Integral Calculation Using Trig Substitutions

[DeadWolfe]

Our professor today was showing us how to find integrals using trig subsitions.

I was wonder, in a substituation, say, like, x = sin u, how are we entitled to make such a substitution without restricting the values of x, when the sin function's values are between -1 and 1.

 

[learningphysics]

Our professor today was showing us how to find integrals using trig subsitions.

I was wonder, in a substituation, say, like, x = sin u, how are we entitled to make such a substitution without restricting the values of x, when the sin function's values are between -1 and 1.

Yes, the values of x are restricted. Hopefully the limits of integration will be between x=-1 and x=1

You will know that the substitution is invalid when you try to determine the new limits of integration. If you have an integral that goes from x=3 to x=5,
and you substituted x=sin u, you'll know that you've made a mistake since 3=sinu and 5=sinu have no solutions.

 

[M98Ranger]

Great question! When using trig substitutions, we are essentially changing the variables in our integral to make it easier to solve.
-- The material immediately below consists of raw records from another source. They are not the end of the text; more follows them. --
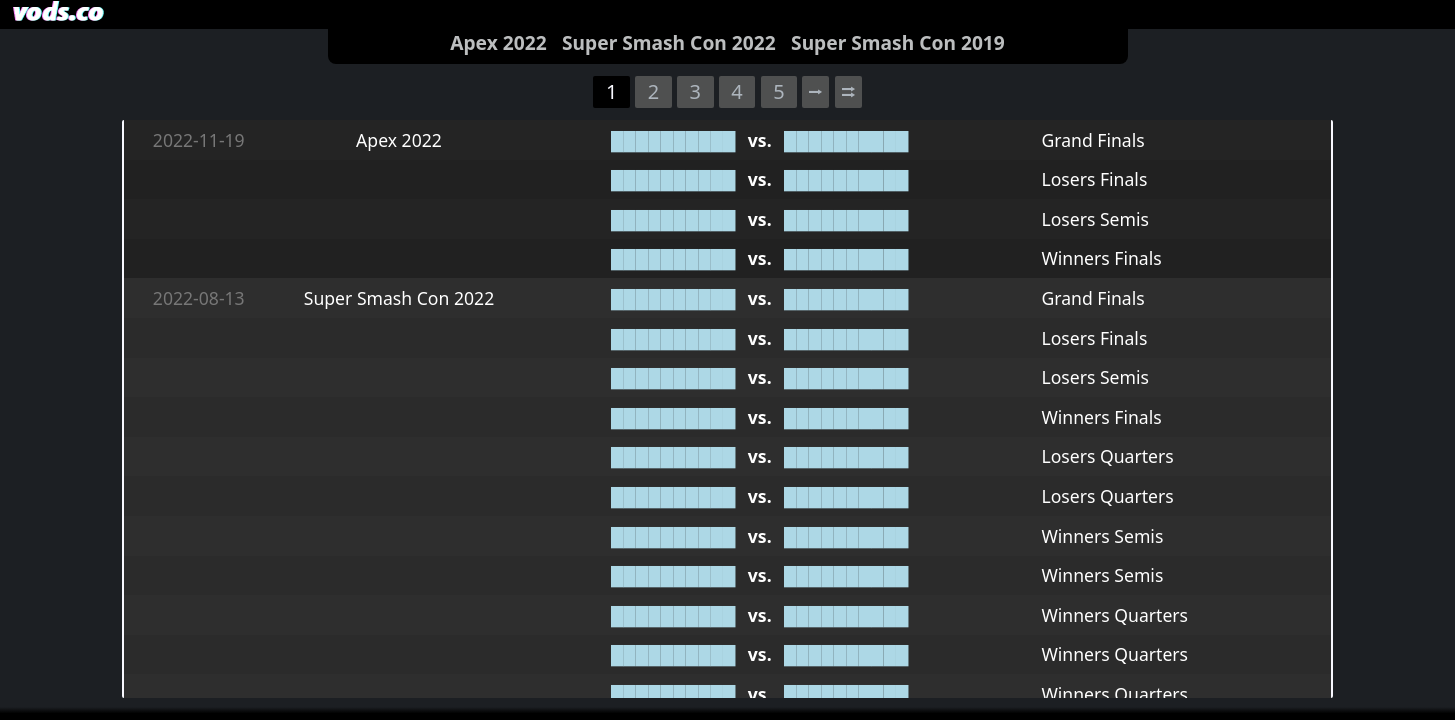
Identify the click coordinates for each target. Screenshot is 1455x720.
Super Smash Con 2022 (669, 42)
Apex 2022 (498, 42)
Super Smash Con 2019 (898, 42)
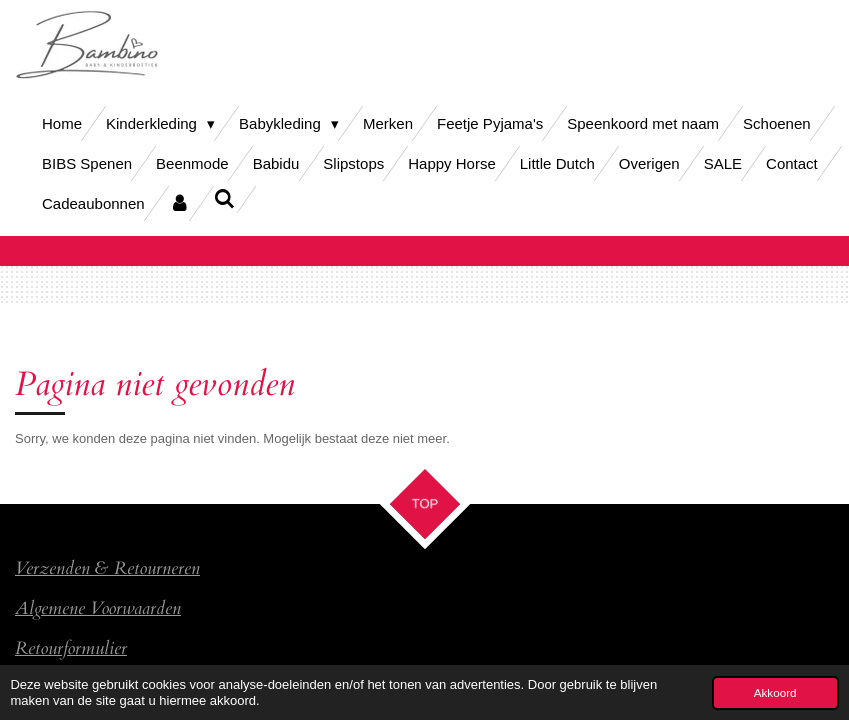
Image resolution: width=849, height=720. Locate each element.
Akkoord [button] (775, 692)
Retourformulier (71, 648)
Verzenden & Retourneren (107, 568)
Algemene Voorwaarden (98, 608)
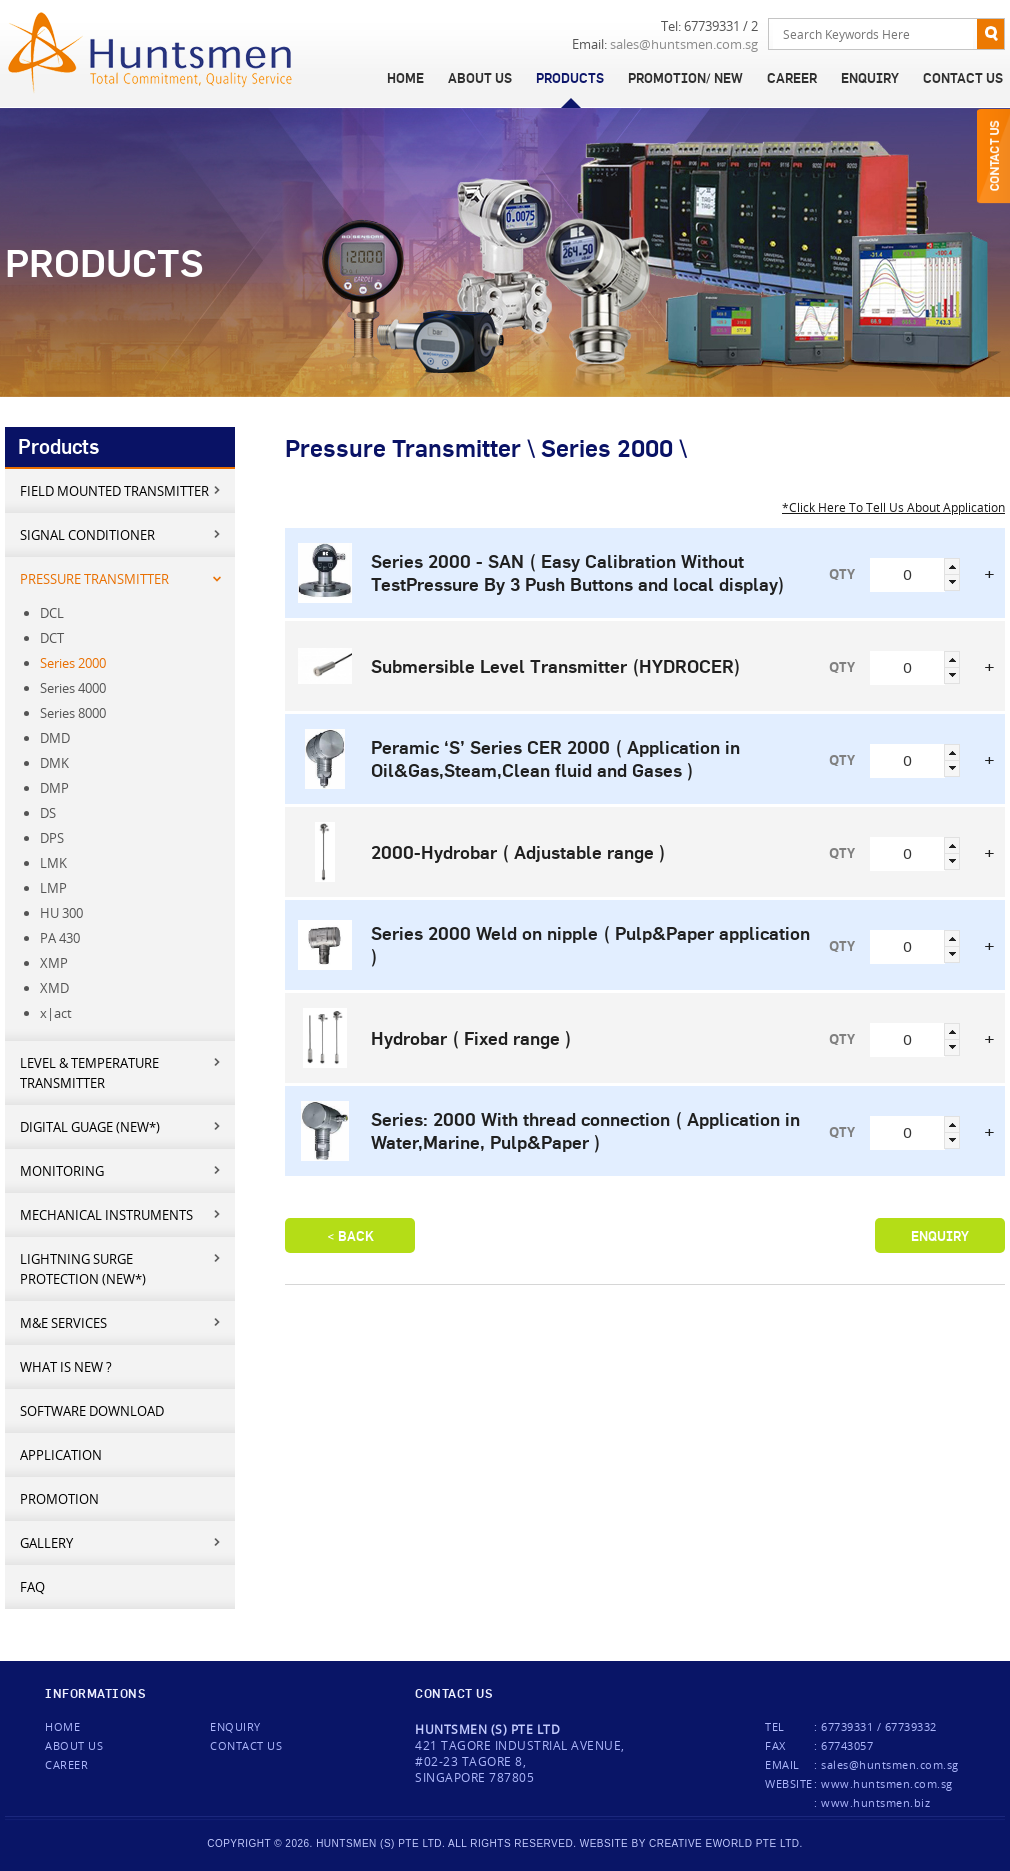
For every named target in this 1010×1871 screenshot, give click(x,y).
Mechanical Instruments (121, 1214)
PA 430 (60, 938)
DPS (52, 838)
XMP (54, 963)
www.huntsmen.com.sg (887, 1783)
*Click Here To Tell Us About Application (893, 507)
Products (570, 78)
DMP (54, 788)
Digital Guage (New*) (121, 1126)
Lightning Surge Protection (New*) (121, 1268)
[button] (952, 566)
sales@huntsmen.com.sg (684, 44)
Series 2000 (73, 663)
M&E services (121, 1322)
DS (48, 813)
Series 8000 (73, 713)
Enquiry (870, 78)
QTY (842, 574)
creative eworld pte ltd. (726, 1843)
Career (792, 78)
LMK (53, 863)
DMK (54, 763)
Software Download (92, 1411)
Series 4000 (73, 688)
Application (61, 1455)
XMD (54, 988)
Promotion (59, 1499)
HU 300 (61, 913)
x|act (56, 1013)
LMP (53, 888)
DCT (52, 638)
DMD (55, 738)
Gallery (121, 1542)
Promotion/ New (685, 78)
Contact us (246, 1745)
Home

In the example you mentioned, x = sin u, we are essentially replacing x with sin u in our integral. This substitution is valid because the values of x and sin u are related through the trigonometric identity x = sin u. This means that for any value of x, there exists a corresponding value of sin u and vice versa. So even though the values of sin u are restricted between -1 and 1, we can still use this substitution in our integral because it is a valid mathematical relationship. Hope that helps clarify things!